I’ve never seen it like this. Friends and family of my generation have memories of 9/11 and Hurricane Sandy: ghost streets, wailing ambulances, reality suddenly upended, a sense of danger just for being where we are. Our parents remember the blackouts, the sense of chaos and fear that prevailed. We are “New York Tough” says Andrew Cuomo. He is right – we all have a story about cheating death in New York. Even living here means cheating death – keeping up lest you get run over. Living at the earth’s center.
This time, a first for us all, New York City is on indefinite hold. “The great equalizer.” And equally indefinitely we are all stuck “still watching” Netflix while the city stays lit up around us like an abandoned amusement park. The city that never sleeps has no idea what day or time it is. And speaking of sleeping, all we wear now is pajamas.
The grandiosity and paradoxes of New York are on full display. I bike through Times Square, the Theater District–Radio City, called the “Showplace of the Nation”, yet not a single soul waiting at the doors. Screens and music play on in front of concert halls, theaters, bright lights – for no one. Do they still make a sound? Evocative of an era, when the further West you went in this part of town the seedier it got, the sparser the passersby.
And indeed, the city is no longer itself, it is not existing in the here and now as we know it. It exists now through the lens of our collective experiences, as diverse and far-reaching as the city’s citizens themselves. Economies of convenience brought to a standstill, I scour the back of my fridge, remembering my grandmother’s voice: make a soup with hardened parmesan crusts, “polenta con uccellini scappati” (“polenta with birds that flew away”), wartime staples. (What would she have thought of our Blue Apron boxes?) My best friend, who fled the former Yugoslavia as it imploded, urges me to make vegetable soups to stock in the freezer – “for when the food shortages arrive,” she says flatly. I see my Levantine neighbors come up for air on their roofs – dusty stairwells and rusted ladders clanging as they rise to absorb a ray of psychological sustenance- an image of the families of Idlib and their underground shelters, small faces peering beyond dark doors when the coast is clear. What must they be thinking?
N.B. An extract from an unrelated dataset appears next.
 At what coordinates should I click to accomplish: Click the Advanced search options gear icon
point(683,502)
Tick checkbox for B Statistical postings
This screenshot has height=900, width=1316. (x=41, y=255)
These days you can almost feel each individual presence, pulsating, ruminating, in their apartment. Stuck in our solitude, we can feel each other thinking – so unusual for this anthill of 9 million where being smushed like a human sandwich, cheek to cheek on the subway, is a normal occurrence. I bike on Park Ave in the Fifties, normally the sight of rush hour madness, to find a man staring down at the sidewalk. “Now what?” In Queensbridge Park, lone bench-sitters gaze at the water, unable to be interrupted, forced to sit with it. The first time any of us can remember hearing so many birds chirping loudly from the window – could we hear them at all before? There seem to be so many. The sound of a single car horn blocks away cutting through the night so clearly, it seems right next door.
We are together but alone – alone, together. That is New York: the power of our collective experiences lived at once. Amidst our clumsy yoga poses, experimental loaves of bread, our lone walks, our memories and our transference, we are in the same boat. United to help each other as only New Yorkers know how to do. “New York tough”, different – but always and more than ever, more in common.
It is unclear if this graffiti predates COVID-19. It is also unclear if this is an order, or an adjective. Either one works. Everyone has a story of cheating death in New York. And long may we continue. Alone but together.